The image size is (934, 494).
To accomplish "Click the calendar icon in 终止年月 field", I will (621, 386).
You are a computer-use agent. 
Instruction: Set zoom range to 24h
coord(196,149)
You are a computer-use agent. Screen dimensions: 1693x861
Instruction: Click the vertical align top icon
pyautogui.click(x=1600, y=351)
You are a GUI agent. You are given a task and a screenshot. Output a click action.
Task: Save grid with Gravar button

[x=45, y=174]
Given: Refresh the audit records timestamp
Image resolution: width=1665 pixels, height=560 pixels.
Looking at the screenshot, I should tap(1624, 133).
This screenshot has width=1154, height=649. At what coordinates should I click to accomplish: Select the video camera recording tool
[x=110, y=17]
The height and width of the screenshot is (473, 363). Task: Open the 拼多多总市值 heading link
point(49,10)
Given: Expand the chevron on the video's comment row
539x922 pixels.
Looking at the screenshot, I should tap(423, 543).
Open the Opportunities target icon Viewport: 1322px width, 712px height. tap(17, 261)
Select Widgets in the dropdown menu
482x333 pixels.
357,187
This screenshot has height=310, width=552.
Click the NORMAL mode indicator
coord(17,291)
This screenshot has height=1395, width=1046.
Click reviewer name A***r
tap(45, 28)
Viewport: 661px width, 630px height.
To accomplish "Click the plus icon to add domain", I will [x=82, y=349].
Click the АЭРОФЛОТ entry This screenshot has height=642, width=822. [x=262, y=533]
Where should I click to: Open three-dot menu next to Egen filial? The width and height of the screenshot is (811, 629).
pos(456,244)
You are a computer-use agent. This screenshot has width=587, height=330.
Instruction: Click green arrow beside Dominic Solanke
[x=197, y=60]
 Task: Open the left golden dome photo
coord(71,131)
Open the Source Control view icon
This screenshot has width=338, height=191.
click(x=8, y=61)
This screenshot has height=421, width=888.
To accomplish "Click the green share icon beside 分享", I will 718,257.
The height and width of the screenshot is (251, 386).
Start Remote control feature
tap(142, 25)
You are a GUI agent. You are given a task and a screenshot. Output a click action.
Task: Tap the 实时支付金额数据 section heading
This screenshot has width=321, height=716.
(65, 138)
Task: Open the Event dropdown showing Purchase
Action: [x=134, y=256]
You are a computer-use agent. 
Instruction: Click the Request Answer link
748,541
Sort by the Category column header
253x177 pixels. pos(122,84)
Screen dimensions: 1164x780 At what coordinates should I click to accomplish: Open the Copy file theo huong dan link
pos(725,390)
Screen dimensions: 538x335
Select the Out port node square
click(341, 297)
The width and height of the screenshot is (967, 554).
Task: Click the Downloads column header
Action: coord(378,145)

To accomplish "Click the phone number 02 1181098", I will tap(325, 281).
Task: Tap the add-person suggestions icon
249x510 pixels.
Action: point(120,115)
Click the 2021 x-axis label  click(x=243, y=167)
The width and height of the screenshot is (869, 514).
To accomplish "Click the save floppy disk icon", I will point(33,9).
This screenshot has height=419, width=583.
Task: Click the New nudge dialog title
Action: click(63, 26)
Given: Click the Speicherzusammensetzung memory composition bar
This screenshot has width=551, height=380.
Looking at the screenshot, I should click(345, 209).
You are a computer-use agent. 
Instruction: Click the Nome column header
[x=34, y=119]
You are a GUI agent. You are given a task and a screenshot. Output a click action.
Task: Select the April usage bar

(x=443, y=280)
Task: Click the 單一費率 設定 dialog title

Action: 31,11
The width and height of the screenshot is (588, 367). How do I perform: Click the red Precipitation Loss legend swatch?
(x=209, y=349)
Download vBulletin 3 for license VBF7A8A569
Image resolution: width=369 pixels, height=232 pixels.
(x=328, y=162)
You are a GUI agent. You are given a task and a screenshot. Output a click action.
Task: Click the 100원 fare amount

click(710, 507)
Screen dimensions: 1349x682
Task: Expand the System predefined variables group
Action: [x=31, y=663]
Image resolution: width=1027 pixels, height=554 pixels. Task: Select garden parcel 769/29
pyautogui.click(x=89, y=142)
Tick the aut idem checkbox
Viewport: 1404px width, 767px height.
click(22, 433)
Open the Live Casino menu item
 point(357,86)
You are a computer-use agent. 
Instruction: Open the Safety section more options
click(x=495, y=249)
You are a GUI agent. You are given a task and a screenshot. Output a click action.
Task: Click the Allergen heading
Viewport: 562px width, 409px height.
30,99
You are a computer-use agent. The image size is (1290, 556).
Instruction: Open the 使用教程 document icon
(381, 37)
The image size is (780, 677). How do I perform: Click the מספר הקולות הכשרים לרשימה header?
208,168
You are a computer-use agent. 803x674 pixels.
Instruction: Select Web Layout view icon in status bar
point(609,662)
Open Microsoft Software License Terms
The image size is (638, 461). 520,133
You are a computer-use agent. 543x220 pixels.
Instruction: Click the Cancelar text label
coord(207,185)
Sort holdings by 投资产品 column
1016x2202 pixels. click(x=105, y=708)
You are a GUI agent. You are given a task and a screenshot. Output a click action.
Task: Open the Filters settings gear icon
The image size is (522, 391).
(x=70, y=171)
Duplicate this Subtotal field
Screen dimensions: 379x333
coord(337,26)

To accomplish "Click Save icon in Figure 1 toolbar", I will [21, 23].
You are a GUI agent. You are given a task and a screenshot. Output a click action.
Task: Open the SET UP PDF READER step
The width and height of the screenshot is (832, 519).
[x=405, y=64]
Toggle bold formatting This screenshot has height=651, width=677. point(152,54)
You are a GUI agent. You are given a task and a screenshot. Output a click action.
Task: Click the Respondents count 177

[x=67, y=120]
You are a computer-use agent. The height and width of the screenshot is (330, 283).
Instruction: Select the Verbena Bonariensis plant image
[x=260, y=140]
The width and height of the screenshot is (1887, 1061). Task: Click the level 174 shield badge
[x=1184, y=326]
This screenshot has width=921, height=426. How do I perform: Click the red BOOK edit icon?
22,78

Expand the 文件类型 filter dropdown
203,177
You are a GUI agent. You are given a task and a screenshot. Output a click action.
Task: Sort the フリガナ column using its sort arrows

WHAT NEEDS TO BE DONE:
Write out all the entries exactly.

RESPONSE:
The image size is (934, 494).
To accomplish "Click the calendar icon in 终止年月 field", I will (621, 386).
You are a computer-use agent. 
Instruction: Set zoom range to 24h
coord(196,149)
You are a computer-use agent. Screen dimensions: 1693x861
Instruction: Click the vertical align top icon
pyautogui.click(x=1600, y=351)
You are a GUI agent. You are given a task and a screenshot. Output a click action.
Task: Save grid with Gravar button

[x=45, y=174]
Given: Refresh the audit records timestamp
Image resolution: width=1665 pixels, height=560 pixels.
Looking at the screenshot, I should tap(1624, 133).
This screenshot has width=1154, height=649. At what coordinates should I click to accomplish: Select the video camera recording tool
[x=110, y=17]
The height and width of the screenshot is (473, 363). Task: Open the 拼多多总市值 heading link
point(49,10)
Given: Expand the chevron on the video's comment row
539x922 pixels.
Looking at the screenshot, I should tap(423, 543).
Open the Opportunities target icon Viewport: 1322px width, 712px height. tap(17, 261)
Select Widgets in the dropdown menu
482x333 pixels.
357,187
This screenshot has height=310, width=552.
Click the NORMAL mode indicator
coord(17,291)
This screenshot has height=1395, width=1046.
Click reviewer name A***r
tap(45, 28)
Viewport: 661px width, 630px height.
To accomplish "Click the plus icon to add domain", I will [x=82, y=349].
Click the АЭРОФЛОТ entry This screenshot has height=642, width=822. [x=262, y=533]
Where should I click to: Open three-dot menu next to Egen filial? The width and height of the screenshot is (811, 629).
pos(456,244)
You are a computer-use agent. This screenshot has width=587, height=330.
Instruction: Click green arrow beside Dominic Solanke
[x=197, y=60]
 Task: Open the left golden dome photo
coord(71,131)
Open the Source Control view icon
This screenshot has width=338, height=191.
click(x=8, y=61)
This screenshot has height=421, width=888.
To accomplish "Click the green share icon beside 分享", I will 718,257.
The height and width of the screenshot is (251, 386).
Start Remote control feature
tap(142, 25)
You are a GUI agent. You are given a task and a screenshot. Output a click action.
Task: Tap the 实时支付金额数据 section heading
This screenshot has width=321, height=716.
(65, 138)
Task: Open the Event dropdown showing Purchase
Action: [x=134, y=256]
You are a computer-use agent. 
Instruction: Click the Request Answer link
748,541
Sort by the Category column header
253x177 pixels. pos(122,84)
Screen dimensions: 1164x780 At what coordinates should I click to accomplish: Open the Copy file theo huong dan link
pos(725,390)
Screen dimensions: 538x335
Select the Out port node square
click(341, 297)
The width and height of the screenshot is (967, 554).
Task: Click the Downloads column header
Action: coord(378,145)

To accomplish "Click the phone number 02 1181098", I will tap(325, 281).
Task: Tap the add-person suggestions icon
249x510 pixels.
Action: point(120,115)
Click the 2021 x-axis label  click(x=243, y=167)
The width and height of the screenshot is (869, 514).
To accomplish "Click the save floppy disk icon", I will point(33,9).
This screenshot has height=419, width=583.
Task: Click the New nudge dialog title
Action: click(63, 26)
Given: Click the Speicherzusammensetzung memory composition bar
This screenshot has width=551, height=380.
Looking at the screenshot, I should click(345, 209).
You are a computer-use agent. 
Instruction: Click the Nome column header
[x=34, y=119]
You are a GUI agent. You are given a task and a screenshot. Output a click action.
Task: Select the April usage bar

(x=443, y=280)
Task: Click the 單一費率 設定 dialog title

Action: 31,11
The width and height of the screenshot is (588, 367). How do I perform: Click the red Precipitation Loss legend swatch?
(x=209, y=349)
Download vBulletin 3 for license VBF7A8A569
Image resolution: width=369 pixels, height=232 pixels.
(x=328, y=162)
You are a GUI agent. You are given a task and a screenshot. Output a click action.
Task: Click the 100원 fare amount

click(710, 507)
Screen dimensions: 1349x682
Task: Expand the System predefined variables group
Action: [x=31, y=663]
Image resolution: width=1027 pixels, height=554 pixels. Task: Select garden parcel 769/29
pyautogui.click(x=89, y=142)
Tick the aut idem checkbox
Viewport: 1404px width, 767px height.
click(22, 433)
Open the Live Casino menu item
 point(357,86)
You are a computer-use agent. 
Instruction: Open the Safety section more options
click(x=495, y=249)
You are a GUI agent. You are given a task and a screenshot. Output a click action.
Task: Click the Allergen heading
Viewport: 562px width, 409px height.
30,99
You are a computer-use agent. The image size is (1290, 556).
Instruction: Open the 使用教程 document icon
(381, 37)
The image size is (780, 677). How do I perform: Click the מספר הקולות הכשרים לרשימה header?
208,168
You are a computer-use agent. 803x674 pixels.
Instruction: Select Web Layout view icon in status bar
point(609,662)
Open Microsoft Software License Terms
The image size is (638, 461). 520,133
You are a computer-use agent. 543x220 pixels.
Instruction: Click the Cancelar text label
coord(207,185)
Sort holdings by 投资产品 column
1016x2202 pixels. click(x=105, y=708)
You are a GUI agent. You are given a task and a screenshot. Output a click action.
Task: Open the Filters settings gear icon
The image size is (522, 391).
(x=70, y=171)
Duplicate this Subtotal field
Screen dimensions: 379x333
coord(337,26)

To accomplish "Click Save icon in Figure 1 toolbar", I will [21, 23].
You are a GUI agent. You are given a task and a screenshot. Output a click action.
Task: Open the SET UP PDF READER step
The width and height of the screenshot is (832, 519).
[x=405, y=64]
Toggle bold formatting This screenshot has height=651, width=677. point(152,54)
You are a GUI agent. You are given a task and a screenshot. Output a click action.
Task: Click the Respondents count 177

[x=67, y=120]
You are a computer-use agent. The height and width of the screenshot is (330, 283).
Instruction: Select the Verbena Bonariensis plant image
[x=260, y=140]
The width and height of the screenshot is (1887, 1061). Task: Click the level 174 shield badge
[x=1184, y=326]
This screenshot has width=921, height=426. How do I perform: Click the red BOOK edit icon?
22,78

Expand the 文件类型 filter dropdown
203,177
You are a GUI agent. You are given a task and a screenshot. Output a click action.
Task: Sort the フリガナ column using its sort arrows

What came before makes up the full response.